I read an article in Scientific American magazine discussing the existence of parts of the brain that regulate awareness of the self. Part of the article examined the damage or destruction of these neurological pathways through diseases like Alzheimer's. If it can be scientifically shown that the self ceases to exist in some Alzheimer's patients, what is left that walks, talks, thinks, and remembers? Is it a new self or a non-self or something totally different?

This is a good but difficult question. The answer, I think, depends upon what you mean by a "self". (Many people, including those who believe in immaterial, unified, and potentially disembodied "souls" would not agree that the notion of a "self" is open to several different, but equally useful characterizations.) If we require for the existence of a "self" the type of cognitive integration and global powers of rational understanding and planning that sadly break down in such patients, then, when the break down has gone too far, there remains no self in this sense. Nevertheless, there remains, of course, a body with all sorts of sophisticated abilities (to walk, to speak, etc.); and for all that I've said, there may remain a soul.

What do philosophers mean by the term 'mental content'? My initial reaction to the phrase was to take it to mean something like 'the meaning of a thought, belief, etc.' But this interpretation seems...unexplanatory. It seems to me that things don't just MEAN; rather they mean TO some individual/group. (X doesn't just mean Y; X means Y to Z.) For any given thought/belief/whatever (X), we could imagine infinite different Zs, and through these Zs, infinite different Ys. Which Zs are the relevant ones? Why is whatever distinction is drawn between relevant and irrelevant Zs drawn as it is? Or is my vague conception of mental content as the meaning of a thought, belief, etc. not in line with how philosophers use the term? If so...what do they mean by it?
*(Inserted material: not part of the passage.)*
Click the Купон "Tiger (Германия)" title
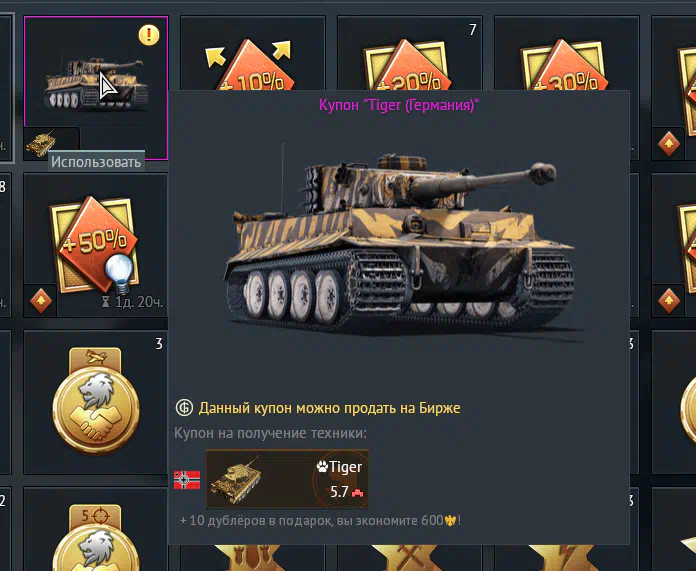Image resolution: width=696 pixels, height=571 pixels. coord(399,106)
Although "mental content" is a term of art, and used in different ways by different philosophers, most take it to be the way--the proposition or information--that a mental state represents the world as being. My belief that Bush is president and my belief that Alaska is large differ in mental content--the first represents the world as containing a guy named "Bush" who is president, the second a large state called "Alaska". By contrast, my belief that it's sunny outside and my desire that it be sunny outside share the same mental content, though they constitute different attitudes towards this content. Even if this notion of mental content is clear enough, there are a number of important and unsettled issues surrounding it. One prominent issue is whether (and if so exactly how) the contents of our mental states are determined by features beyond the surface of our skin--most notably our environment and socio-linguistic setting. See http://www.amherst.edu/askphilosophers/question/13 for more on this....

In an illegal drug such as LSD, the chemical reaction with your brain causes you to see things, such as motion trails or lighting effects, that cannot be seen by someone who is not on the drug. Assuming that is true, would it be possible that LSD gives its user the ability to see something that actually exists but cannot be seen by the human eye without the chemical adjustment of the drug in the brain?
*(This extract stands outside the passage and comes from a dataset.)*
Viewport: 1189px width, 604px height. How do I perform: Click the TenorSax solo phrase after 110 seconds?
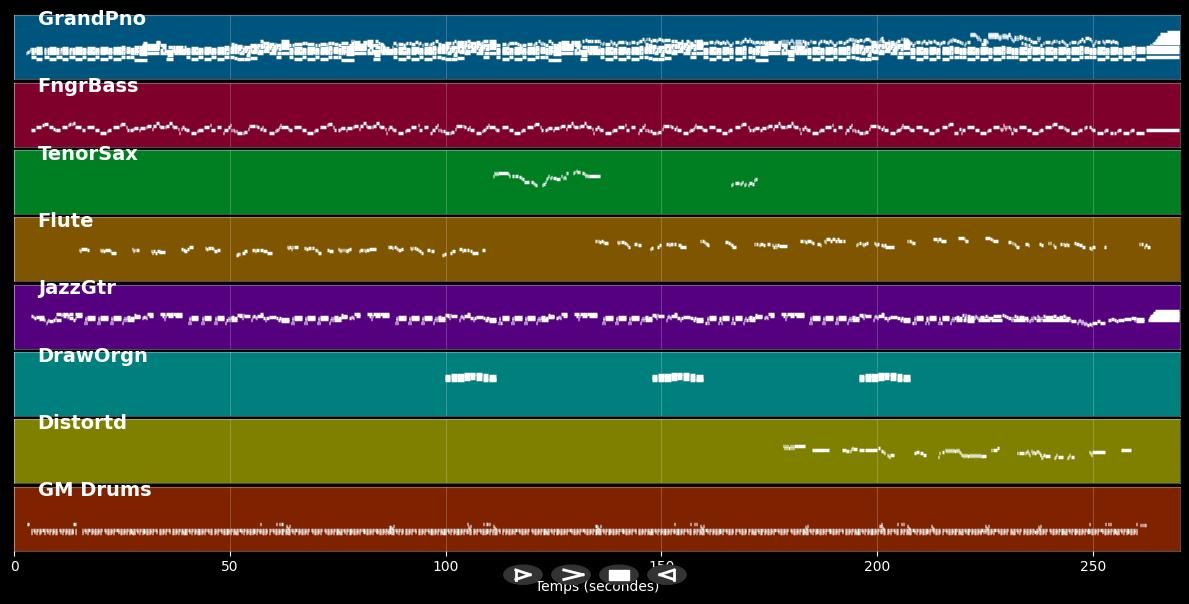pyautogui.click(x=547, y=178)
I suppose it depends upon how you understand these effects. Take "motion trails". If we regard these as illusions--that is, we hold that there aren't really colored trails that follow a moving object like colored silk scarves attached to the end of the object--then the drug may be allowing us to have certain illusory experiences that we might not otherwise achieve, but it isn't allowing us to see colored trails that actually follow objects, since there are none. So LSD allows us to have an experience as of a motion trail, but not to actually see one in the world. (This is just what we should say about the straight pencil that looks crooked in a glass of water: I have a visual experience as of a crooked pencil, but am not actually seeing one, since there is none to be seen.) This is not to deny, though, that drugs may heighten our veridical perception of our environment. That to me is the most interesting feature of drugs. Perhaps LSD does this at times, but I wouldn't know.